[Opening Material provided section]

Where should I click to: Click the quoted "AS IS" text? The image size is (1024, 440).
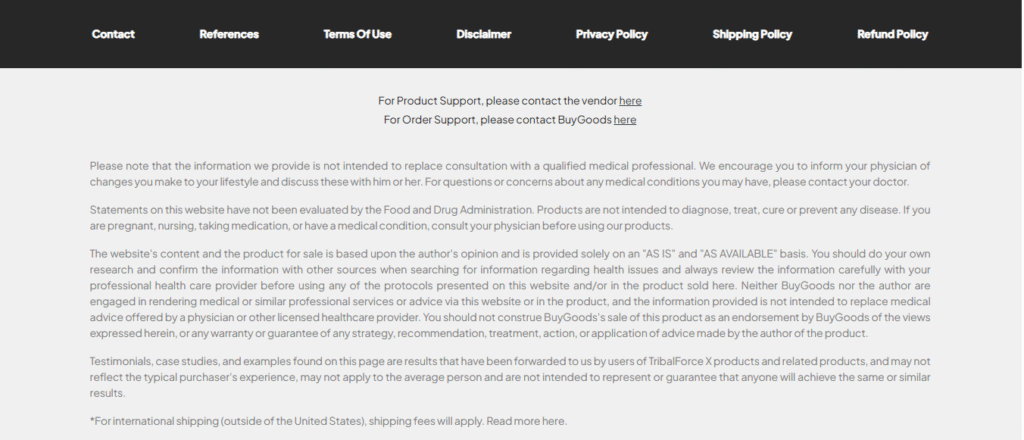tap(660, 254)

[Closing Material provided section]
[Opening Material provided section]

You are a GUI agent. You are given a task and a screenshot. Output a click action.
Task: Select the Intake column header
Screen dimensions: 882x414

[Closing Material provided section]

* What the task asks *
Starting at the line that has "Task: Select the Intake column header" and ending at the line that has "Screen dimensions: 882x414", please write out the lines above exactly, leaving out all others.

* Exercise output *
Task: Select the Intake column header
Screen dimensions: 882x414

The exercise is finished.